Gallant ha gettato anche le basi della strategia dell’esercito per i prossimi mesi: focalizzare i raid nel nord della Striscia, continuare la ricerca degli ostaggi in mano a Hamas e alla Jihad islamica; mentre al sud l’obiettivo è scovare i leader di Hamas. Per questo negli ultimi giorni alcuni raid si sono concentrati a Khan Younis, considerata la roccaforte dell’organizzazione terroristica.
Le divergenze
Il piano non ha accolto il parere favorevole di tutti i ministri. Ben Gvir e Smotrich, quelli collocati più a destra, vorrebbero deportare i palestinesi in altri paesi e far ripartire la ricostruzione di Gaza con nuovi insediamenti dove mettere i coloni. La loro proposta è stata subito respinta dalle Nazioni unite, dagli Stati Uniti e anche dai paesi arabi. Ma le differenze di vedute interne non finiscono qui. Diversi ministri del Likud e alcuni legati ai partiti di estrema destra hanno alzato i toni durante il gabinetto di guerra attaccando il capo di stato maggiore Herzi Halevi che ha deciso di far partire un’indagine interna sulle falle nella sicurezza del 7 ottobre. Halevi è stato accusato dai vertici politici di non essere focalizzato sulla guerra e di poca professionalità visto il momento delicato in cui il conflitto rischia di allargarsi anche ad altri attori internazionali come Hezbollah o l’Iran. Il presidente iraniano, Ebrahim Raisi, ha già detto che l’operazione diluvio al Aqsa, lanciata da Hamas tre mesi fa, «sarà la fine di Israele», innalzando ancora di più la tensione.

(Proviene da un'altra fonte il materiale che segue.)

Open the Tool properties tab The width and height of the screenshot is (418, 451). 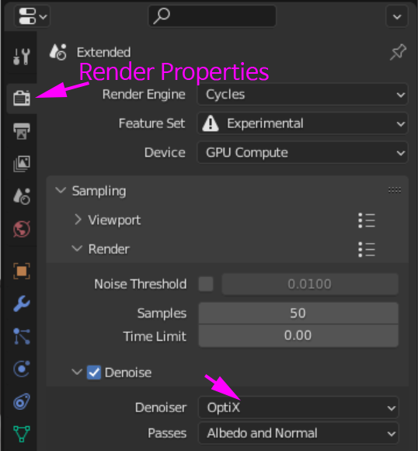[x=22, y=57]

Oltre alla tempistica dell’indagine interna, hanno suscitato critiche i nomi della squadra investigativa. Il personaggio più criticato è l’ex capo di stato maggiore dell’Idf Shaul Mofaz per via del suo coinvolgimento nel ritiro del 2005 da Gaza. Halevi si è difeso dalle accuse dicendo che l’inchiesta è di natura operativa e non politica. Secondo quanto riporta il Time of Israel a prendere le sue difese è stato anche il ministro Gallant e l’ex capo di stato maggiore Benny Gantz. «Questa è un’indagine professionale, cosa ha a che fare con il disimpegno? – ha detto – Il capo dello staff sta indagando su cosa sia successo per servire i nostri obiettivi di battaglia e la nostra capacità di pianificare uno scontro nel nord». Il futuro di Gaza non divide solo la comunità internazionale ma sta creando voragini anche all’interno della leadership israeliana.